* Your task *
Repeat the data in full. Every line must match.
• • •
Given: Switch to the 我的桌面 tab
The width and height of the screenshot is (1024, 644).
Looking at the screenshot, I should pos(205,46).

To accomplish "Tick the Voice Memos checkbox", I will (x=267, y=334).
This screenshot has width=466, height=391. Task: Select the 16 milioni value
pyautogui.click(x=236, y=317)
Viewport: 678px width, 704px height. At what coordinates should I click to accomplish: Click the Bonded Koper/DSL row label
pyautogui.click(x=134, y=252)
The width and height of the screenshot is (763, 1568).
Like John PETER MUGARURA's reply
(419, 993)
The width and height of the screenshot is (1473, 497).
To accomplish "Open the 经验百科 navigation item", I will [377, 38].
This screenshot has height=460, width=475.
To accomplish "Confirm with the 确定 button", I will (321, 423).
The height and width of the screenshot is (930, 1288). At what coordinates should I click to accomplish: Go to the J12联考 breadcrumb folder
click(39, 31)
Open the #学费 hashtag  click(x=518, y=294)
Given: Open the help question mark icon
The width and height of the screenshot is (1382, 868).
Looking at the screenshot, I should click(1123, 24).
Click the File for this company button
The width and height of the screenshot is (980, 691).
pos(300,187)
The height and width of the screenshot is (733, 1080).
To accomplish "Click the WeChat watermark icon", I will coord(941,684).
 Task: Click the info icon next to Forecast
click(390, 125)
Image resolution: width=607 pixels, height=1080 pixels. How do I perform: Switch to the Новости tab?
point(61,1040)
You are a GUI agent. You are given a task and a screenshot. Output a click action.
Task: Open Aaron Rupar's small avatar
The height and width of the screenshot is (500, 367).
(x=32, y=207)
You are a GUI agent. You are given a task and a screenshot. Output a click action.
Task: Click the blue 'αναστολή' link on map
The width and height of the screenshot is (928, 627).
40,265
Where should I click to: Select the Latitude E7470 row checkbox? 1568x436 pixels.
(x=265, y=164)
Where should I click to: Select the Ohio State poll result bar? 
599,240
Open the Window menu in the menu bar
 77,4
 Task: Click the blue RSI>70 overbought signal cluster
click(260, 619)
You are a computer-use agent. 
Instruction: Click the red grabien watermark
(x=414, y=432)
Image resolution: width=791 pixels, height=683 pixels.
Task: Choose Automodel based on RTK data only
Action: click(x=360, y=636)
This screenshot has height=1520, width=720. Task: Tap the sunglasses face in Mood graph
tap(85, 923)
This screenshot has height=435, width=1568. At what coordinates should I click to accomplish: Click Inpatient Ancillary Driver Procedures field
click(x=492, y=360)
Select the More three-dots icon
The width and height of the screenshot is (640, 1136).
• • •
* Exercise result *
Given: Switch to the 我的桌面 tab
The width and height of the screenshot is (1024, 644).
Looking at the screenshot, I should pos(205,46).

To accomplish "Tick the Voice Memos checkbox", I will (x=267, y=334).
This screenshot has width=466, height=391. Task: Select the 16 milioni value
pyautogui.click(x=236, y=317)
Viewport: 678px width, 704px height. At what coordinates should I click to accomplish: Click the Bonded Koper/DSL row label
pyautogui.click(x=134, y=252)
The width and height of the screenshot is (763, 1568).
Like John PETER MUGARURA's reply
(419, 993)
The width and height of the screenshot is (1473, 497).
To accomplish "Open the 经验百科 navigation item", I will [377, 38].
This screenshot has height=460, width=475.
To accomplish "Confirm with the 确定 button", I will (321, 423).
The height and width of the screenshot is (930, 1288). At what coordinates should I click to accomplish: Go to the J12联考 breadcrumb folder
click(39, 31)
Open the #学费 hashtag  click(x=518, y=294)
Given: Open the help question mark icon
The width and height of the screenshot is (1382, 868).
Looking at the screenshot, I should click(1123, 24).
Click the File for this company button
The width and height of the screenshot is (980, 691).
pos(300,187)
The height and width of the screenshot is (733, 1080).
To accomplish "Click the WeChat watermark icon", I will coord(941,684).
 Task: Click the info icon next to Forecast
click(390, 125)
Image resolution: width=607 pixels, height=1080 pixels. How do I perform: Switch to the Новости tab?
point(61,1040)
You are a GUI agent. You are given a task and a screenshot. Output a click action.
Task: Open Aaron Rupar's small avatar
The height and width of the screenshot is (500, 367).
(x=32, y=207)
You are a GUI agent. You are given a task and a screenshot. Output a click action.
Task: Click the blue 'αναστολή' link on map
The width and height of the screenshot is (928, 627).
40,265
Where should I click to: Select the Latitude E7470 row checkbox? 1568x436 pixels.
(x=265, y=164)
Where should I click to: Select the Ohio State poll result bar? 
599,240
Open the Window menu in the menu bar
 77,4
 Task: Click the blue RSI>70 overbought signal cluster
click(260, 619)
You are a computer-use agent. 
Instruction: Click the red grabien watermark
(x=414, y=432)
Image resolution: width=791 pixels, height=683 pixels.
Task: Choose Automodel based on RTK data only
Action: click(x=360, y=636)
This screenshot has height=1520, width=720. Task: Tap the sunglasses face in Mood graph
tap(85, 923)
This screenshot has height=435, width=1568. At what coordinates should I click to accomplish: Click Inpatient Ancillary Driver Procedures field
click(x=492, y=360)
Select the More three-dots icon
The width and height of the screenshot is (640, 1136).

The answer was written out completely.